Every answer file records who produced it (evaluator: { id, kind: "model" | "human", external?: true, note }). The scorecard lists all evaluators and renders a standing banner — "independent external validation pending" — until at least two evaluators exist and at least one is a human outside the project with external: true. Internal maintainer answers can be recorded as kind: "human", but they do not clear the banner. That banner is computed by the harness, not hand-written, so it cannot be quietly dropped.
What the current scorecard therefore is: an internal product-quality signal on a small synthetic suite. What it is not: third-party validation, a detection-rate claim, or a comparison against other tools. Treat any headline number accordingly, and check the scorecard itself for case count and evaluator list.

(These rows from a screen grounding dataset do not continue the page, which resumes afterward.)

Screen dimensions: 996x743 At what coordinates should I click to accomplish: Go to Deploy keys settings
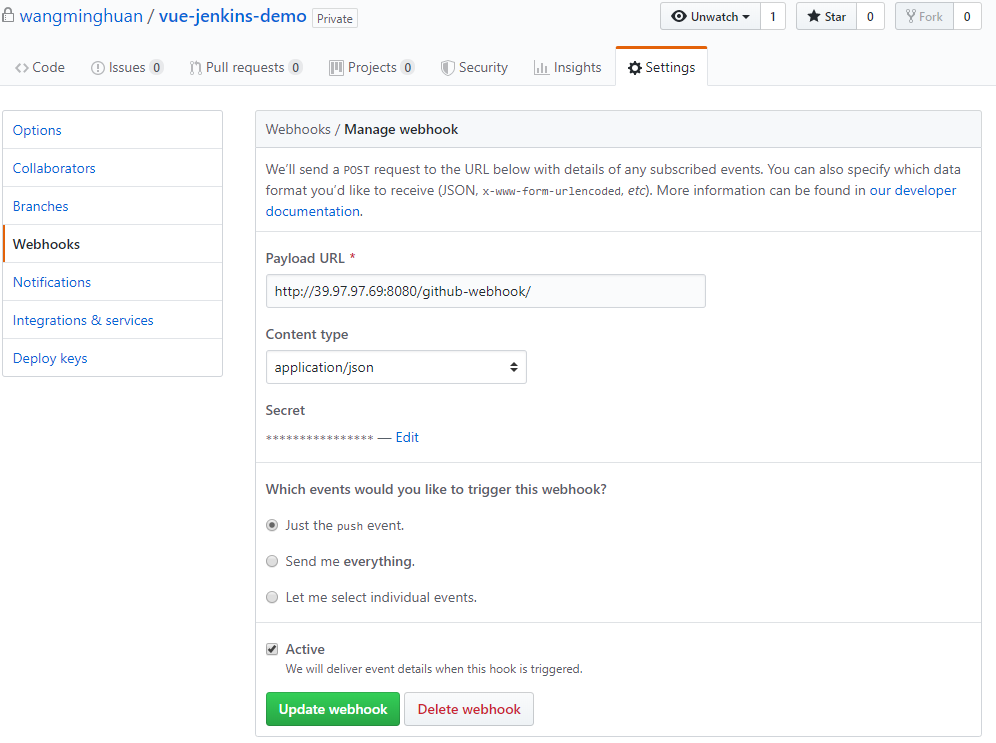click(50, 358)
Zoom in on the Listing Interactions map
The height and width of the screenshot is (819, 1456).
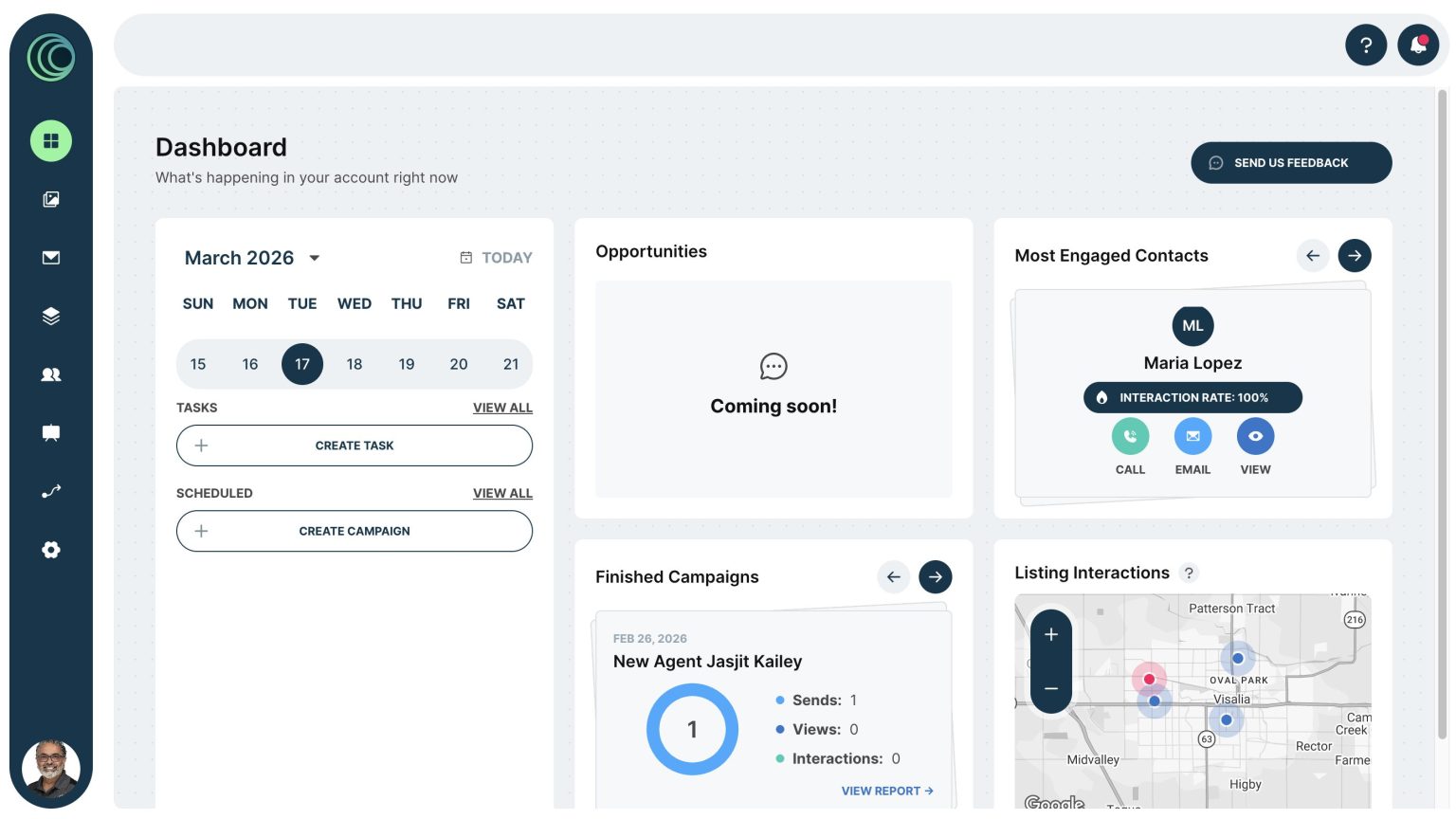pos(1050,634)
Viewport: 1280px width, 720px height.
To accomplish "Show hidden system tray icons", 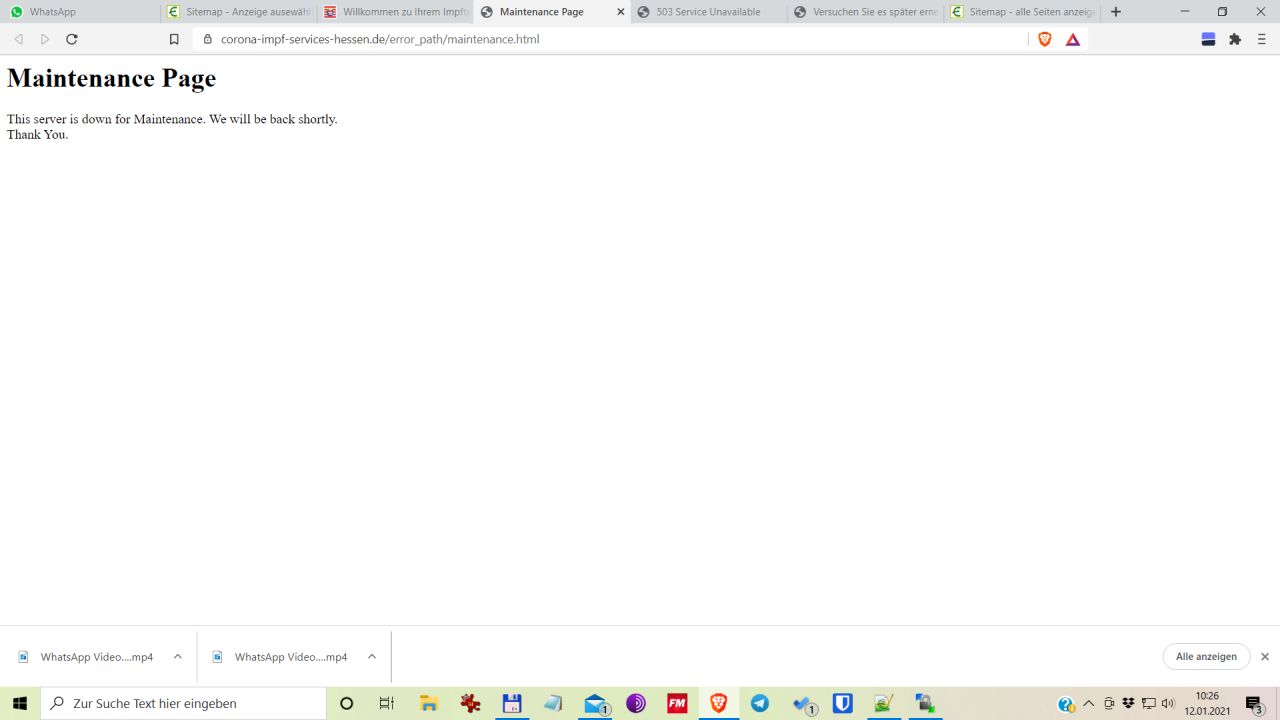I will [x=1089, y=703].
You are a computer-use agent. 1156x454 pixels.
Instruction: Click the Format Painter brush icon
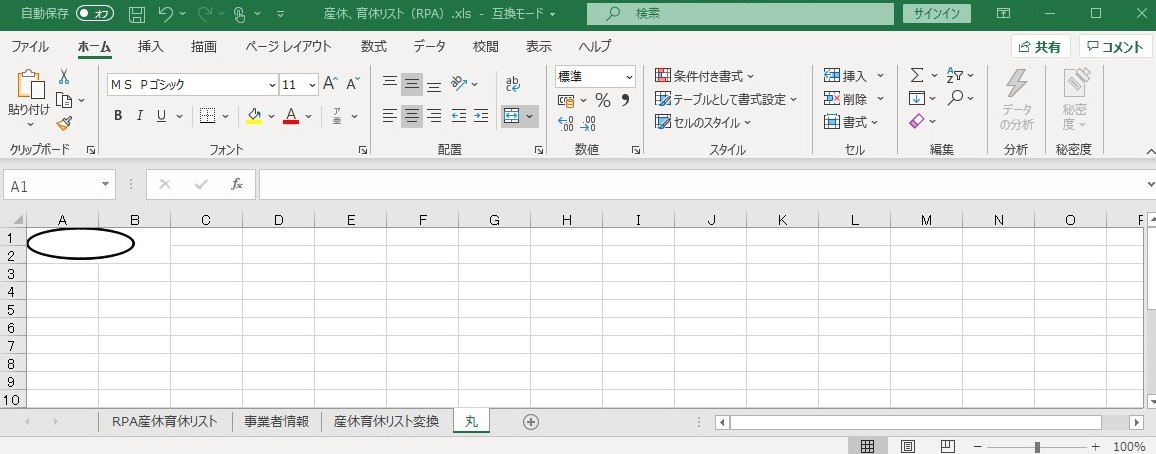tap(64, 123)
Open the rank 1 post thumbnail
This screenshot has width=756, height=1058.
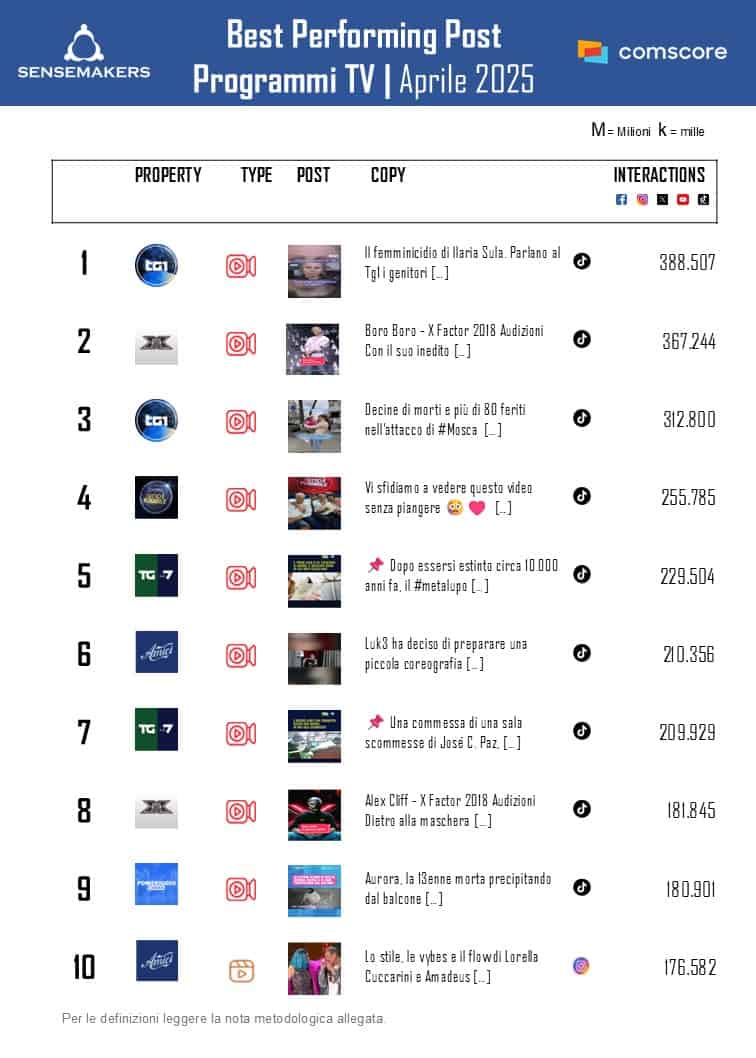[x=314, y=270]
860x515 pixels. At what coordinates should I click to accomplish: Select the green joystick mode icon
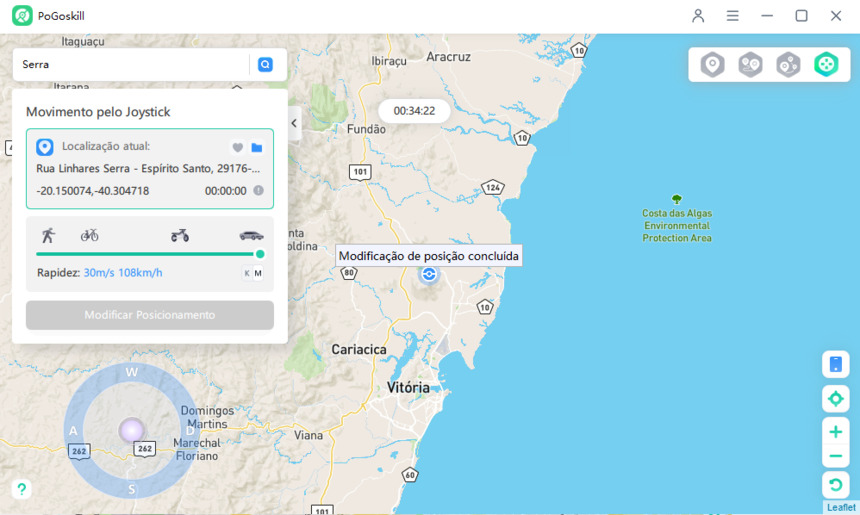pos(826,65)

Every published benchmark's raw answers and scorecard are committed under eval/benchmarks/<version>/ — the working .eval/ directory stays gitignored, but the published evidence does not. From a fresh clone:
npm install
npm run eval:score-agent -- eval/benchmarks/v3/answersThat rescores the exact recorded v3 answers through the current rubric and must print the current published number: 100/100. Older benchmark folders preserve their raw answers and original scorecards for historical comparison; scorer changes start a new version rather than restating old numbers.
The scorecard reports, per run: overall score, decision accuracy, severity-weighted recall, localization, precision ((matched reported findings + related extras) ÷ all reported findings), total related extras, total false positives, and per-rule recall (matched/required per flag type across all cases that require it). Per-case rows include misses, mislocalizations, related extras, and unmatched findings verbatim.
Synthetic cases cannot tell you the triage burden on your codebase. npm run eval:fp-replay runs diff-drift check over a list of local repos and baselines you configure (fp-replay.config.json, see fp-replay.config.example.json) and aggregates active flags per rule type and per changed file into .eval/results/fp-replay/latest.md. Point it at a few recent merged branches you consider benign: every flag it reports is a false positive for your code, which is the number that predicts real triage cost. Nothing is bundled or uploaded; it only reads repos you name.
- Independent human evaluators for the blind suite (clears the banner).
- A real-world labeled corpus to measure recall/precision beyond synthetic fixtures.
- The packet-vs-raw-diff A/B study — pre-registered design in A/B Study Design, no results yet.